▶ Work instruction: Count the lines in the records below that contain the string "screenshot" with its case matched exactly. Reply with that number alone.

▶ Exercise data:
=-=-=

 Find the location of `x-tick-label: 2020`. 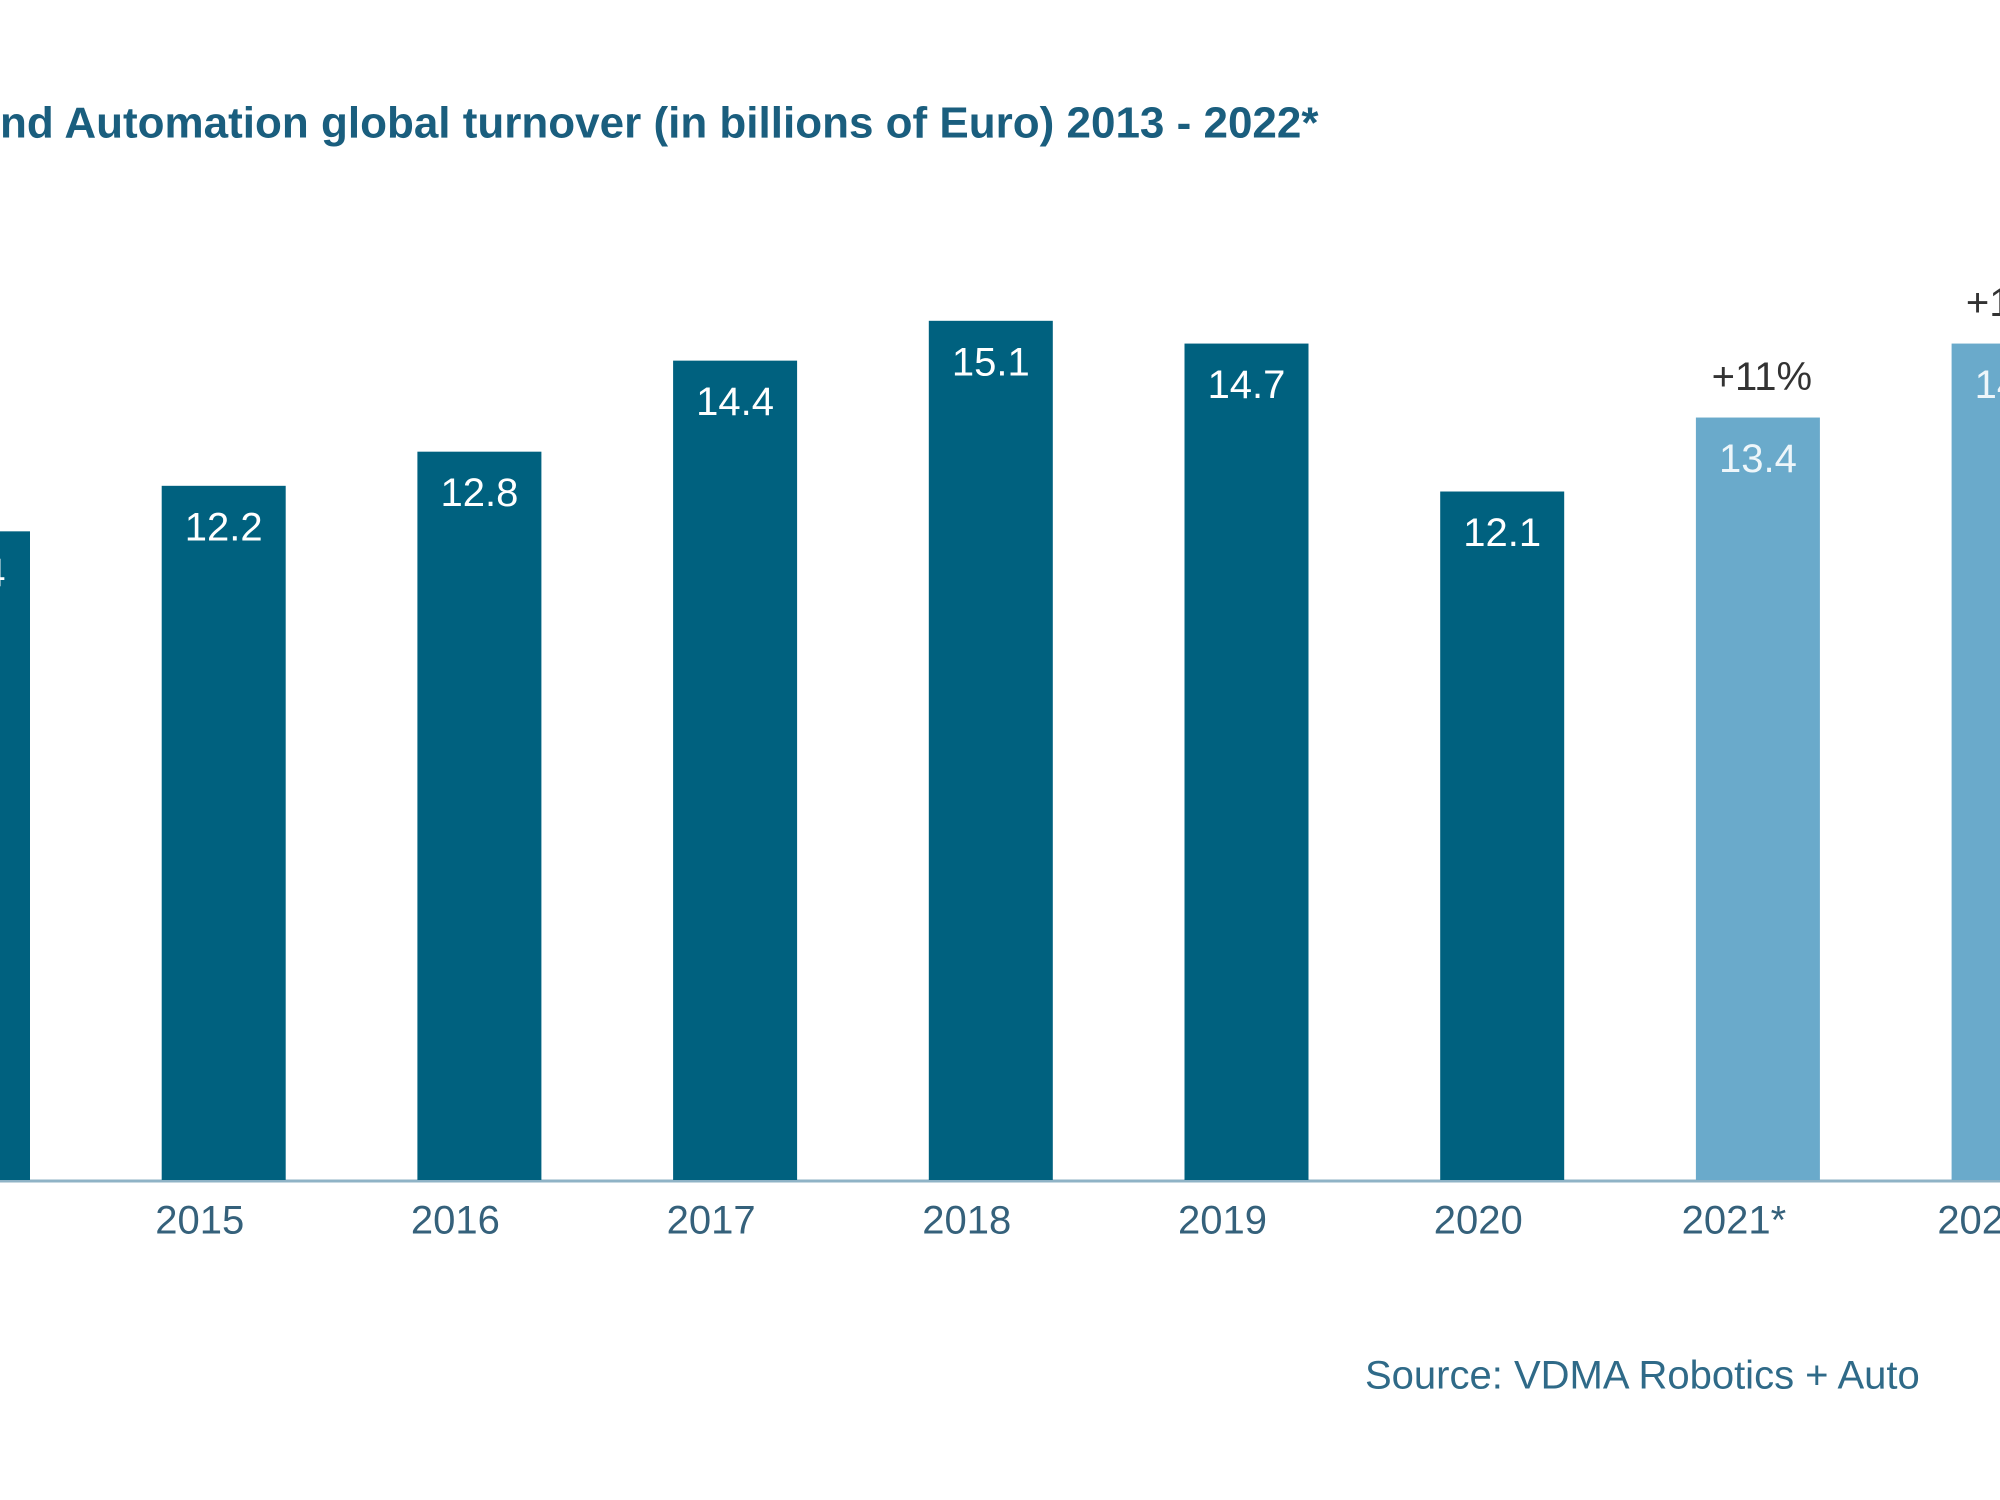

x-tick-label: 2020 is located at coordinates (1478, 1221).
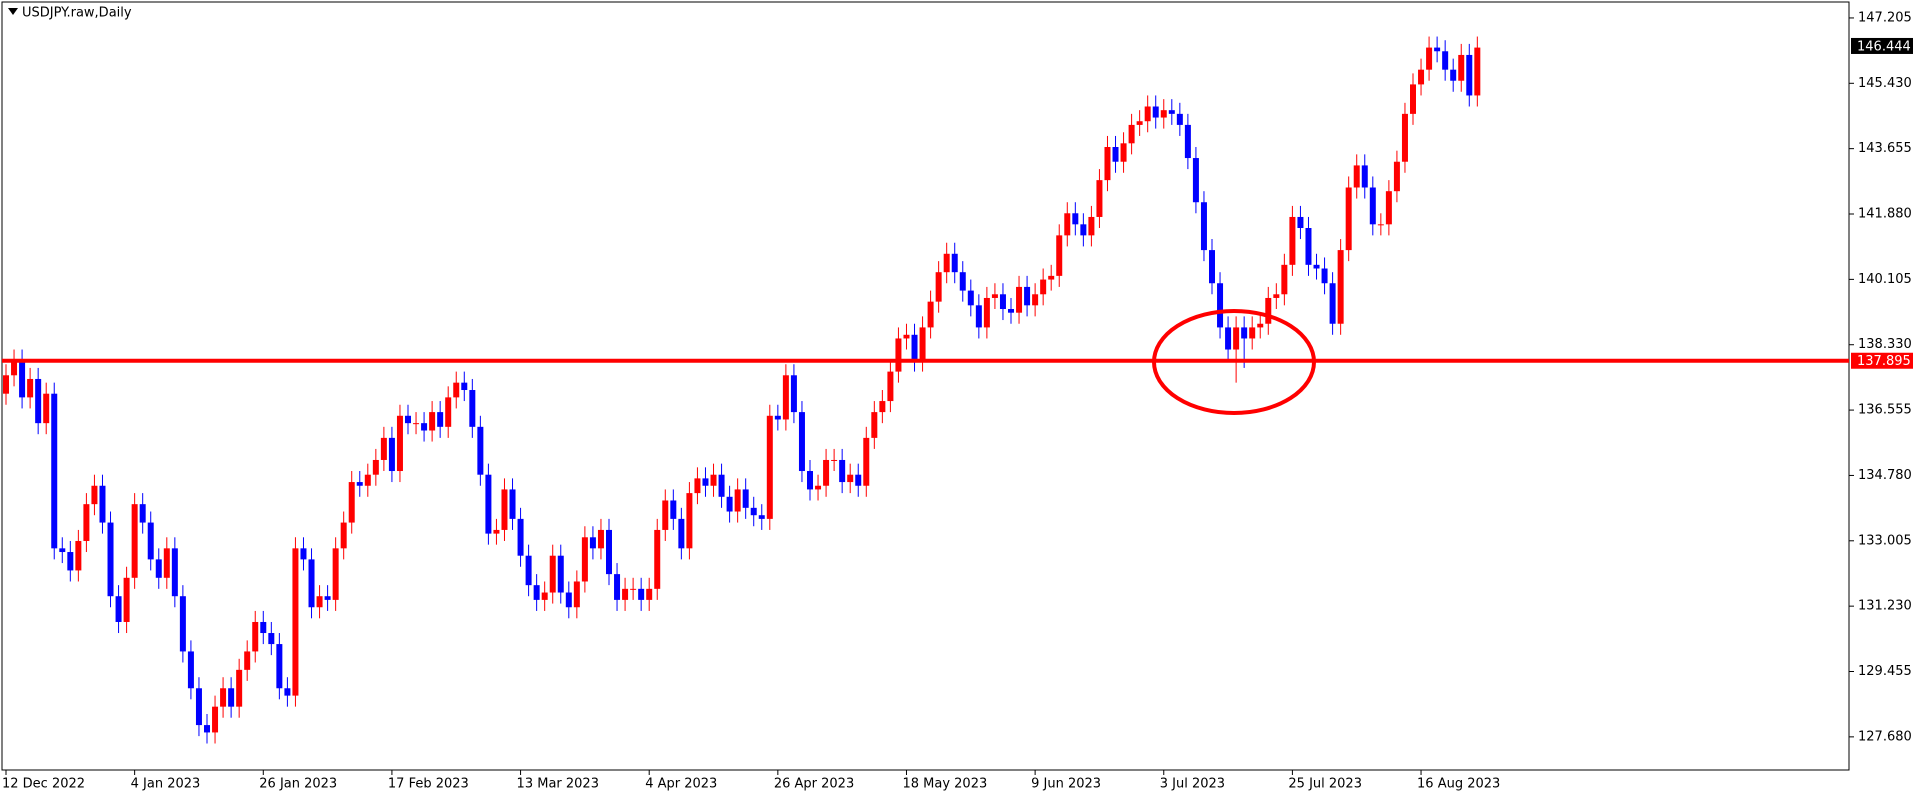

=-=-=

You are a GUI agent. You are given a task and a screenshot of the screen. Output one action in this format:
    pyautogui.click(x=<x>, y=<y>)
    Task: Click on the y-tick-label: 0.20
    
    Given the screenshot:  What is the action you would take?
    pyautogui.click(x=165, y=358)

=-=-=

▶ Output for this task: 2